## Task statement
Start at the line below containing "Click Read Values From ARK Window" and stop at the line containing "Task: Select the 平台精选 tab". Repeat every line of that stretch exactly, and nothing outside it.

BEGIN Entries shown

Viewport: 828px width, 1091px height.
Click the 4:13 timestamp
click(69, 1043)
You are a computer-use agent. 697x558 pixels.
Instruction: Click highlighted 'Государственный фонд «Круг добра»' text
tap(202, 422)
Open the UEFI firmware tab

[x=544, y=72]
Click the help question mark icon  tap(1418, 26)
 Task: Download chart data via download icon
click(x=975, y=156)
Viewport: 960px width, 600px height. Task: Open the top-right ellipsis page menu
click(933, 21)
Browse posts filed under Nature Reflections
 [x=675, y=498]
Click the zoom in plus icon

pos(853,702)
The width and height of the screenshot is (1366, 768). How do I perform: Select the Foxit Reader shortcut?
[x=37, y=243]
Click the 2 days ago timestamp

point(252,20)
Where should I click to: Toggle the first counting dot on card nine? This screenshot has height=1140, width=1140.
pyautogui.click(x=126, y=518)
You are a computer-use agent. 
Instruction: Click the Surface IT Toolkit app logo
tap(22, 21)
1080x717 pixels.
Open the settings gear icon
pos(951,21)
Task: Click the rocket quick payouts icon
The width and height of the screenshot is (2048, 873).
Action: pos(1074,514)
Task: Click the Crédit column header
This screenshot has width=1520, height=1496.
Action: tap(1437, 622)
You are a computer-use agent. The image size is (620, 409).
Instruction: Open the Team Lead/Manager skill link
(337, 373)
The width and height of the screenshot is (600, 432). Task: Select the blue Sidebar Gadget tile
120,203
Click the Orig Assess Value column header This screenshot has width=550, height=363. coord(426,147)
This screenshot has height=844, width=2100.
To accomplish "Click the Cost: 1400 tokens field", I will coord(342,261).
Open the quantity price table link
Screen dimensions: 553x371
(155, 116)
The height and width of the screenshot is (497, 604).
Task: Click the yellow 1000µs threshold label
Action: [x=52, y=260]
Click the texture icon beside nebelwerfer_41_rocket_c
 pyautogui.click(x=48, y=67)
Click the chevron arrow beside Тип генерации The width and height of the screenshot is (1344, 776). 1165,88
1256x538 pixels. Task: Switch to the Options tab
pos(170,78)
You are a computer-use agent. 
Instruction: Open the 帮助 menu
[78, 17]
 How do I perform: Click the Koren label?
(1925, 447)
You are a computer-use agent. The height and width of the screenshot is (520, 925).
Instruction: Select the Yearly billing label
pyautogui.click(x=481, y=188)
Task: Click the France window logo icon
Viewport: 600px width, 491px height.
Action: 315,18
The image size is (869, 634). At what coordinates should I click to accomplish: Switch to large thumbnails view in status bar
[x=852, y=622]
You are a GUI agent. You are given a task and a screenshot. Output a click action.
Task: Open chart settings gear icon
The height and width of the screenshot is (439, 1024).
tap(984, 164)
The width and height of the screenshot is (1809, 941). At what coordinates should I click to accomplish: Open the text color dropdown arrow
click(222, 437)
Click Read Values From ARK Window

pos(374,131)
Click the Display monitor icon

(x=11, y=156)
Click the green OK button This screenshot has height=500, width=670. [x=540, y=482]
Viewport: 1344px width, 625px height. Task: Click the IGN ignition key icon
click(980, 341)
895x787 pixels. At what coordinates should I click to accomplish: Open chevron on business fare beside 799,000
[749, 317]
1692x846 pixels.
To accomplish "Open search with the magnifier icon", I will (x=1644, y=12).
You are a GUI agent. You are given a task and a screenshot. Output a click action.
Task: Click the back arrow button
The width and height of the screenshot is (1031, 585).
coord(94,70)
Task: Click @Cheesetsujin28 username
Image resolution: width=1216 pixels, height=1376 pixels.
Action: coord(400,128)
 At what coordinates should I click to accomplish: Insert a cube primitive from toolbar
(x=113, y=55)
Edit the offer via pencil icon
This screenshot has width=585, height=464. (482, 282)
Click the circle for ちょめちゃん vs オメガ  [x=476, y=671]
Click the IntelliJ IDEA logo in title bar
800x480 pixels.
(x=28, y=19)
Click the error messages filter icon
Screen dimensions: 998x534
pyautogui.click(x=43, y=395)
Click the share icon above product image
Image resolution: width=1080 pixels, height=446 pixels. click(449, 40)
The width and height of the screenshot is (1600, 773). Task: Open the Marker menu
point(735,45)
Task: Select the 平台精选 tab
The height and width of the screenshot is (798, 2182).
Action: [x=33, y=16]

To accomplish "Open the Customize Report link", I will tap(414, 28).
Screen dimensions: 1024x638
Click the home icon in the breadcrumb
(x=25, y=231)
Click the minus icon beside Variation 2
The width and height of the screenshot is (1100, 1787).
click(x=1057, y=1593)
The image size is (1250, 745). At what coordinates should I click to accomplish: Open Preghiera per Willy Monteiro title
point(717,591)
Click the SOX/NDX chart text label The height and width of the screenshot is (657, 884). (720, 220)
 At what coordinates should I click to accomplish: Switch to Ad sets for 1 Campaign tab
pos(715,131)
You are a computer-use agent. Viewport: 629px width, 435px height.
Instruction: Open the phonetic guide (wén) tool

END Entries shown

## Task answer
Click Read Values From ARK Window

pos(374,131)
Click the Display monitor icon

(x=11, y=156)
Click the green OK button This screenshot has height=500, width=670. [x=540, y=482]
Viewport: 1344px width, 625px height. Task: Click the IGN ignition key icon
click(980, 341)
895x787 pixels. At what coordinates should I click to accomplish: Open chevron on business fare beside 799,000
[749, 317]
1692x846 pixels.
To accomplish "Open search with the magnifier icon", I will (x=1644, y=12).
You are a GUI agent. You are given a task and a screenshot. Output a click action.
Task: Click the back arrow button
The width and height of the screenshot is (1031, 585).
coord(94,70)
Task: Click @Cheesetsujin28 username
Image resolution: width=1216 pixels, height=1376 pixels.
Action: coord(400,128)
 At what coordinates should I click to accomplish: Insert a cube primitive from toolbar
(x=113, y=55)
Edit the offer via pencil icon
This screenshot has width=585, height=464. (482, 282)
Click the circle for ちょめちゃん vs オメガ  [x=476, y=671]
Click the IntelliJ IDEA logo in title bar
800x480 pixels.
(x=28, y=19)
Click the error messages filter icon
Screen dimensions: 998x534
pyautogui.click(x=43, y=395)
Click the share icon above product image
Image resolution: width=1080 pixels, height=446 pixels. click(449, 40)
The width and height of the screenshot is (1600, 773). Task: Open the Marker menu
point(735,45)
Task: Select the 平台精选 tab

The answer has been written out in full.